Ursula von der Leyen holt die Ukraine mitten in Europas Rüstungszentrale. In ihrer Rede zur Lage der Union im Europaparlament in Straßburg stellte die Kommissionspräsidentin die gemeinsame Entwicklung eines „günstigen und modularen“ Raketenabwehrsystems mit Kiew ins Zentrum – Kernstück: das Projekt Freyja.
Freyja als nächster Bindestrich nach Kiew
Von der Leyen bekräftigte die „stärkste Unterstützung“ der Ukraine für den kommenden Winter, verwies auf den kürzlich gebilligten Kauf amerikanischer Patriot-Abfangraketen und fügte hinzu, Europa müsse die Abhängigkeit von einem einzigen Lieferanten senken. Deshalb wolle man mit der Ukraine ein eigenes System entwickeln.
„Das Herzstück dieser Zusammenarbeit ist Freyja“, so die Kommissionschefin. Ukrainische Kampferfahrung und Innovation sollten mit europäischer Technik und Fertigungskapazität verbunden werden.
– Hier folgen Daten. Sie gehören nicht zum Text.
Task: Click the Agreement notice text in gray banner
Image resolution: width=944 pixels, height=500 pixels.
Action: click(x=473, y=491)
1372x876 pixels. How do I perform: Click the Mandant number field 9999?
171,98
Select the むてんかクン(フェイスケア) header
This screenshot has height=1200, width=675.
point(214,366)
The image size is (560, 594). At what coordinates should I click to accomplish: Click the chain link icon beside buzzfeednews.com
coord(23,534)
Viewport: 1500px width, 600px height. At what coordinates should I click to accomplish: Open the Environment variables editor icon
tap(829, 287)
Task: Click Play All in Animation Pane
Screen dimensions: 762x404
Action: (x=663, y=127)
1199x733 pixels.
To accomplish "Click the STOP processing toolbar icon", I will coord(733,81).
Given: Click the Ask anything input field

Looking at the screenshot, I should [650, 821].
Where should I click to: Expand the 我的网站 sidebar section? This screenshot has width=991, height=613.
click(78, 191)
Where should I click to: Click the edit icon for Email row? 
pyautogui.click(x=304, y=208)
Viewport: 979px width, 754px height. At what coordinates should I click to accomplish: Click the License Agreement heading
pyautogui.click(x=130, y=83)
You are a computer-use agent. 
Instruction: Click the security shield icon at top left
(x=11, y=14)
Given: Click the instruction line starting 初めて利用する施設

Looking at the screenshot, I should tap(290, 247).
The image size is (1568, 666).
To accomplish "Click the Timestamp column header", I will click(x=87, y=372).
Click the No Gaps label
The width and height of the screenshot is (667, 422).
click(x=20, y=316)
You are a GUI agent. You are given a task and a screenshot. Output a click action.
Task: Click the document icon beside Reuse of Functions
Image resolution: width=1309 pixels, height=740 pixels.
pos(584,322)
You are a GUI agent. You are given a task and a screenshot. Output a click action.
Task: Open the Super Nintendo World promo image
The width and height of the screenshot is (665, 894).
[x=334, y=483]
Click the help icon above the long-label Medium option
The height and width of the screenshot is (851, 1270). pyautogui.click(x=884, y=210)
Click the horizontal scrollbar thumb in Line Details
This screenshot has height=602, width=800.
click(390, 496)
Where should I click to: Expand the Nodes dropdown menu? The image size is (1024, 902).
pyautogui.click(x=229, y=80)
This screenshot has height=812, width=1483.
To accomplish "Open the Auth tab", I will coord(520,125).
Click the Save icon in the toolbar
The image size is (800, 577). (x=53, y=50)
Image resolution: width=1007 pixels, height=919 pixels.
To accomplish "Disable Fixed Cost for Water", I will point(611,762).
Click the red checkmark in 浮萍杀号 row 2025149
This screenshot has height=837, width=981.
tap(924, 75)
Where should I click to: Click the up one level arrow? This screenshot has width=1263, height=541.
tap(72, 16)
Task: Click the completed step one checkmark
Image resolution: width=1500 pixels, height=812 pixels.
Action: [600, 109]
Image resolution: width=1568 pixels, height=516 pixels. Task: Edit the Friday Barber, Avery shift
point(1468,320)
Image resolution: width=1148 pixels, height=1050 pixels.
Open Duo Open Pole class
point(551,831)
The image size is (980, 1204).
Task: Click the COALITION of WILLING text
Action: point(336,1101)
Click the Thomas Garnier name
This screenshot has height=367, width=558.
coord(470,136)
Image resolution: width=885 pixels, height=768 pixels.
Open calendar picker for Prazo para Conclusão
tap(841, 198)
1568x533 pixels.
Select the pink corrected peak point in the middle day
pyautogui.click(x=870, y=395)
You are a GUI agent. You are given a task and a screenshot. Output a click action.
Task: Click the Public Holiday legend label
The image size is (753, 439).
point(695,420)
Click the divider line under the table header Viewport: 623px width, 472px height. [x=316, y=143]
Freyja – auch Freya geschrieben – läuft seit dem Pariser Gipfel am 13. Juli 2026 als Koalitionsprojekt mit Dänemark, Frankreich, Deutschland, Italien, den Niederlanden, Norwegen, Spanien, Schweden und Großbritannien. Österreich sitzt nicht in dieser Runde.
Schritt Richtung Eskalation
FPÖ-EU-Abgeordnete Petra Steger schlägt Alarm. Sie sieht darin keinen Schutzschirm, sondern den nächsten Schritt in eine militärische Verflechtung:
Die Rede zur Lage der Europäischen Union wird immer mehr zu einer Rede über die militärische Zukunft der Ukraine(…)Von der Leyen kennt offenbar nur noch eine Richtung. Immer mehr Aufrüstung, immer mehr Eskalation und immer weniger Diplomatie.
Sicherheitsrat, Nato-Protokoll, SAFE-Restmilliarden
Die Kommissionspräsidentin blieb nicht bei Freyja. Sie kündigte ein „Emergency Security Protocol“ nach dem Vorbild von Artikel 4 der Nato an: Löst ein Mitgliedstaat es aus, sollen alle zusammenkommen, um eine europäische Antwort zu koordinieren. Zusätzlich will sie Ideen für einen Europäischen Sicherheitsrat vorlegen – mit Partnern wie Kanada, Norwegen, dem Vereinigten Königreich und der Ukraine.
Aus den Restmitteln des EU-Rüstungskreditprogramms SAFE soll ein neues Programm für gemeinsame Projekte mit ukrainischen Firmen entstehen. Wie viel Geld tatsächlich übrig bleibt, ist offen; in EU-Kreisen kursieren Schätzungen von rund zehn bis 20 Milliarden Euro. Mehrere Mitgliedstaaten, darunter Polen, zeigten sich laut Berichten überrascht, weil die Umschichtung nicht mit ihnen abgestimmt gewesen sei.
Ukraine wird wie Mitgliedsstaat behandelt
Steger liest das Paket als Zentralisierung. Brüssel wolle mehr gemeinsame Aufrüstung und mehr Kompetenzen, während die Ukraine „bei nahezu jedem neuen Verteidigungsprojekt mitgedacht wird, als wäre sie längst Mitgliedsstaat“. Von der Leyen sprach in der Rede davon, Doktrin, Institutionen und Entscheidungswege seien „für eine andere Welt“ gebaut und vom Drang nach Konsens geprägt; ob sie noch taugten, müsse geprüft werden. Eine ausdrückliche Abschaffung des Einstimmigkeitsprinzips kündigte sie dabei nicht an.
Bundesregierung müsse Farbe bekennen
Für Österreich zieht Steger eine rote Linie. „Ein neutrales Österreich hat in einer solchen militärischen Integrationsspirale nichts verloren.“ Die Regierung müsse den Bürgern sagen, ob sie von der Leyens Weg in eine zentralisierte Militärunion mittrage. „Es reicht nicht, in Wien von Neutralität und Souveränität zu sprechen und bei den entscheidenden Weichenstellungen in Brüssel zu schweigen.“ Neutralität sei kein Verhandlungsgegenstand, Souveränität kein Spielball der Kommission.
Eine Stellungnahme der Bundesregierung zu Freyja, zum geplanten Sicherheitsrat und zum Nato-ähnlichen Notfallprotokoll lag am Tag nach der Rede nicht vor.